C’est ce mercredi (29 05 2024) que les élections générales en Afrique du Sud auront lieu. L’ANC, le parti au pouvoir est dans une zone de turbulence car confronté entre chômage endémique, corruption, coupures d’électricité et d’eau.
Dr. Paul-Simon Handy, directeur régional de l’Afrique de l’Est et représentant auprès de l’Union Africaine de l’Institut d’Etudes de Sécurité à Addis-Abeba, décrypte les chances du parti du Congrès National Africain (ANC) de remporter ces élections.
lesnouvellesdafrique.info : Bonjour Paul Simon Handy.

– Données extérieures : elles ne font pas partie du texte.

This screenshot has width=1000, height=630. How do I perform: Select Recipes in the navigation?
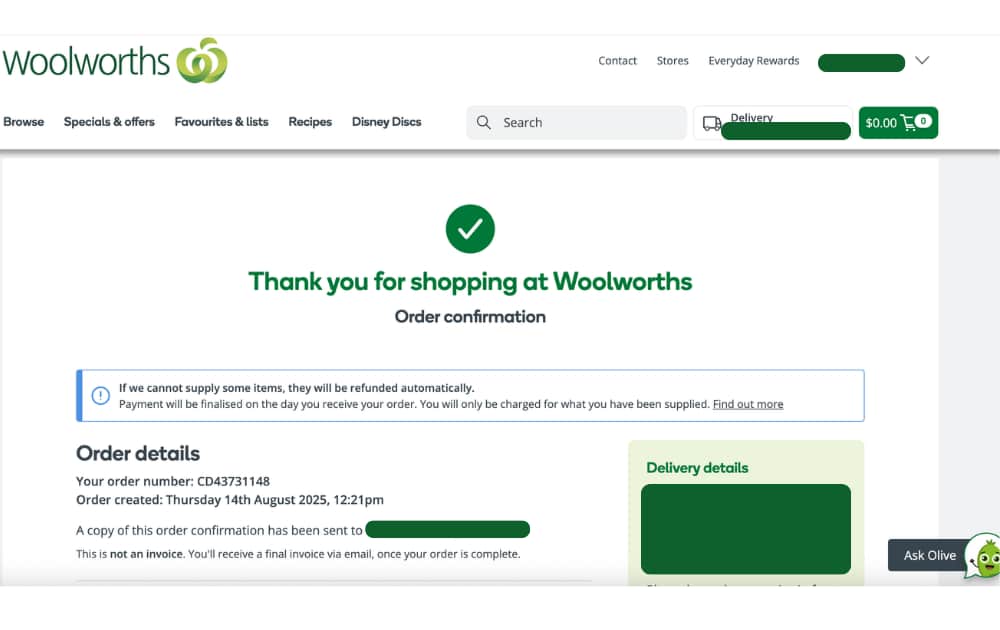(x=310, y=121)

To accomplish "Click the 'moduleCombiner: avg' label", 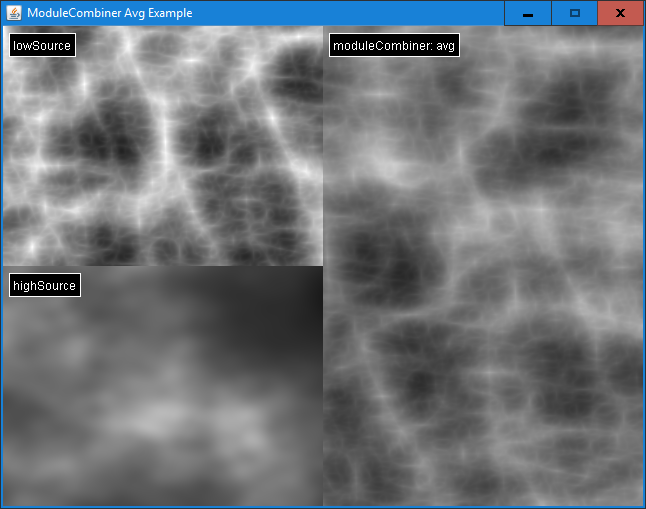I will (x=394, y=45).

Paul Simon Handy : Bonjour.
lesnouvellesdafrique.info: Beaucoup d’observateurs spéculent sur une possible perte de sa majorité absolue pour l’ANC pour ces élections du 29 mai ? Êtes vous du même avis ?

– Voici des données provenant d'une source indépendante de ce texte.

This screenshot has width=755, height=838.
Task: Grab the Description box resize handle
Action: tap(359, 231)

Paul-Simon Handy : L’ANC pourrait perdre sa majorité même si c’est un narratif qu’on entend depuis les 3 dernières élections législatives en Afrique du Sud. Mais cette fois-ci beaucoup de choses ont changé.

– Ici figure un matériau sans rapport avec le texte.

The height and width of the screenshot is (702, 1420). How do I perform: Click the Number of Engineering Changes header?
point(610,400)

D’un côté, il y a le bilan de l’ANC qui n’est pas reluisant économiquement car elle peine a créer assez d’emplois pour une population qui est de plus en plus jeune. Une population qui n’a pas vécu l’apartheid.
Dernièrement il a beaucoup fait l’objet d’accusations de scandales de corruption, un parti perçu comme un parti corrompu, peu compétent et dont les membres semblent être plus préoccupés par l’enrichissement personnel que par des efforts vérifiés pour l’avancement économique du pays.
Il y a aussi l’aspect démographique qui joue un rôle très important car la jeunesse sud africaine n’est pas aussi attachée à l’Anc que la génération de leurs parents.
A côté, il y a aussi cette multiplicité de partis qui est née surtout au sein de la majorité noire qui sont un peu le signe de ce désaveu grandissant de la majorité de la population envers l’ANC. Donc il y a de fortes chances que l’ANC perde sa majorité même si rien n’est sûr.
Ce qui pourrait faire que l’ANC ne perde pas sa majorité absolue c’est la multiplication de partis politiques de l’opposition et actuellement aucun des partis de l’opposition individuellement ne peut menacer l’ANC.
lesnouvellesdafrique.info : Justement 50 partis en lice pour ces élections avec 4 têtes d’affiche, est ce qu’une coalition des partis de l’opposition pourraient faire perdre l’ANC ?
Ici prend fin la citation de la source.